- GIVEN DATA

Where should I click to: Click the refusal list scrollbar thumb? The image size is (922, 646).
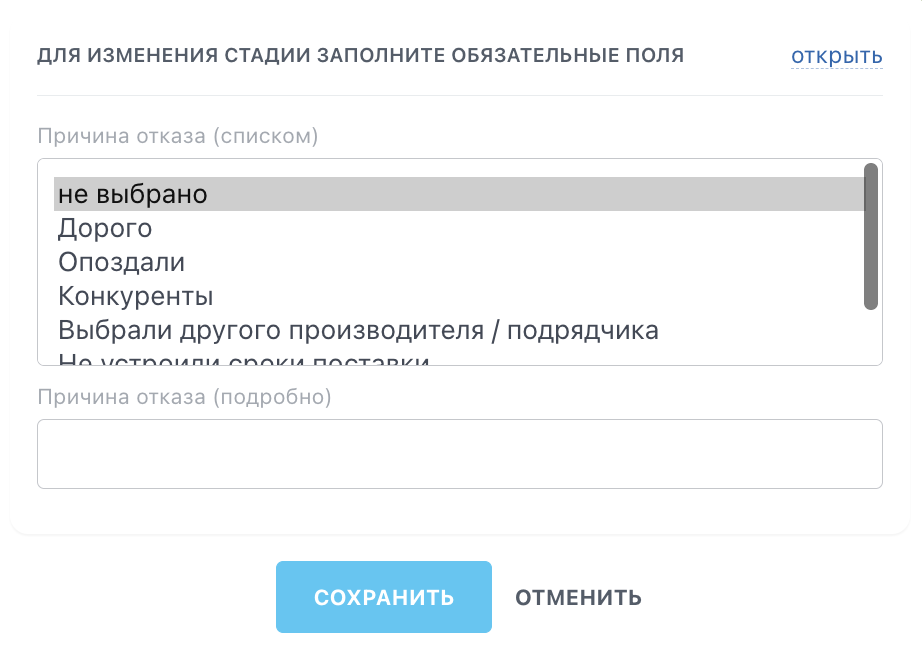pos(870,236)
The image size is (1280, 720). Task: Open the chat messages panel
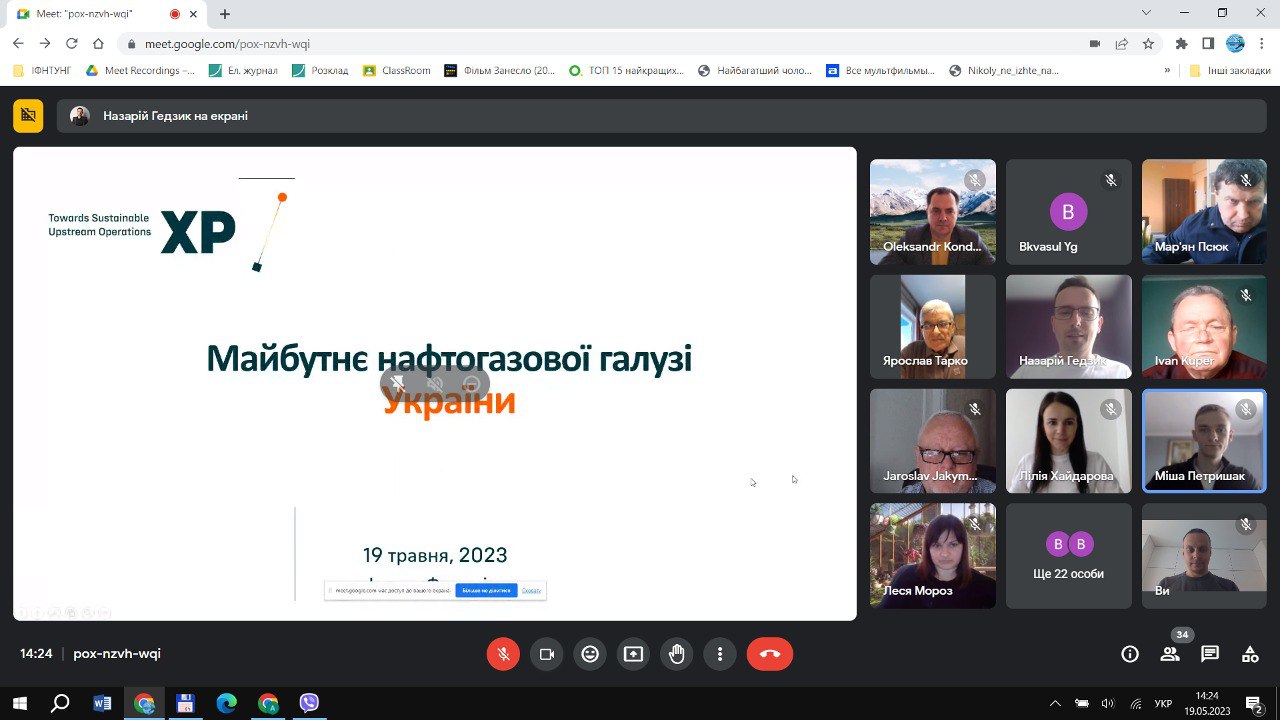point(1210,654)
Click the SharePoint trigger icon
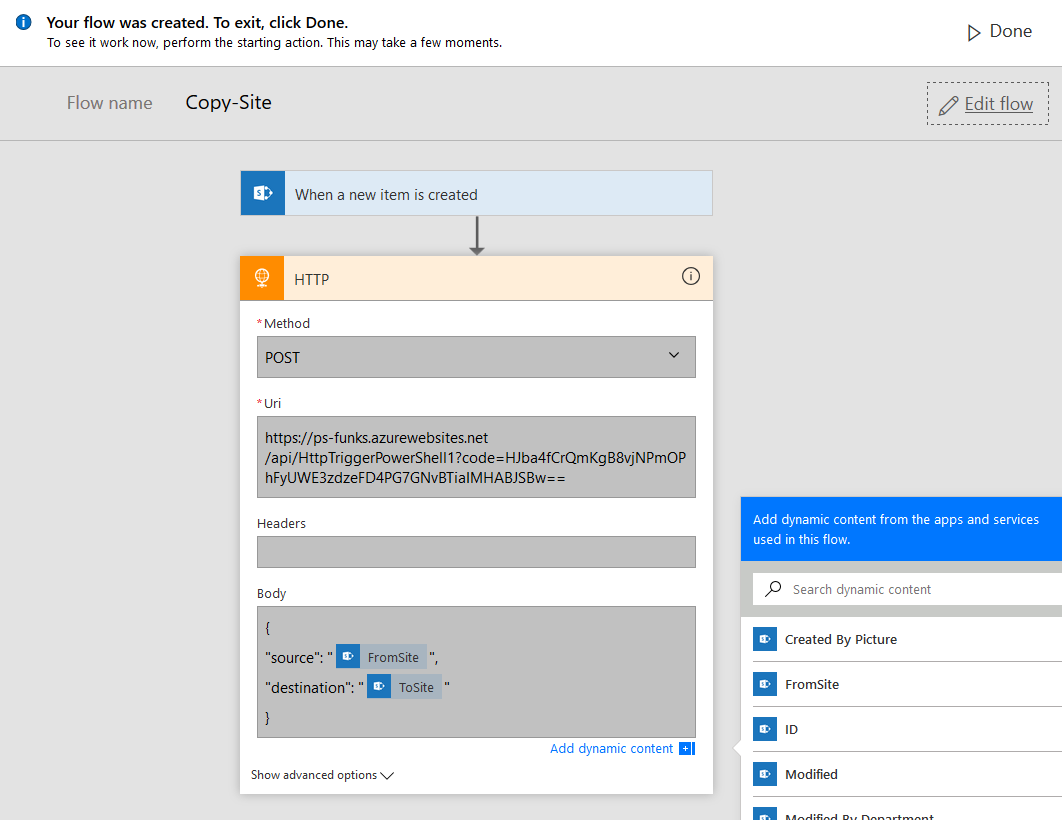This screenshot has height=820, width=1062. [x=263, y=194]
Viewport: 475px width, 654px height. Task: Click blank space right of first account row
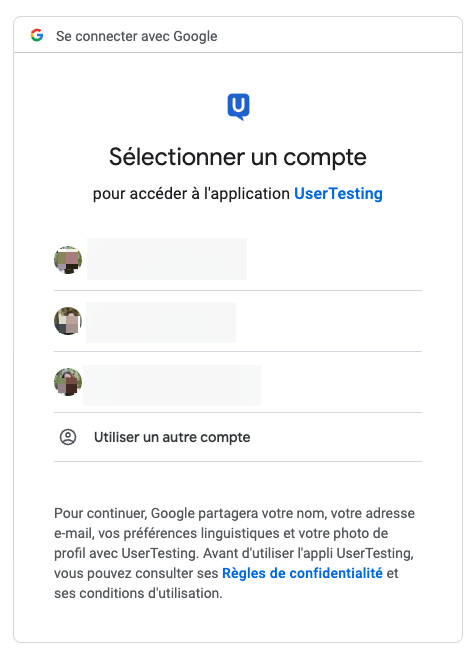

- ASSIGNMENT
What is needed is an exact restatement of every line from the line containing "Click the SharePoint trigger icon" through the last line of the records, minus any pictures.

- ANSWER SPACE
Click the SharePoint trigger icon
This screenshot has height=820, width=1062. [x=263, y=194]
Viewport: 475px width, 654px height. Task: Click blank space right of first account row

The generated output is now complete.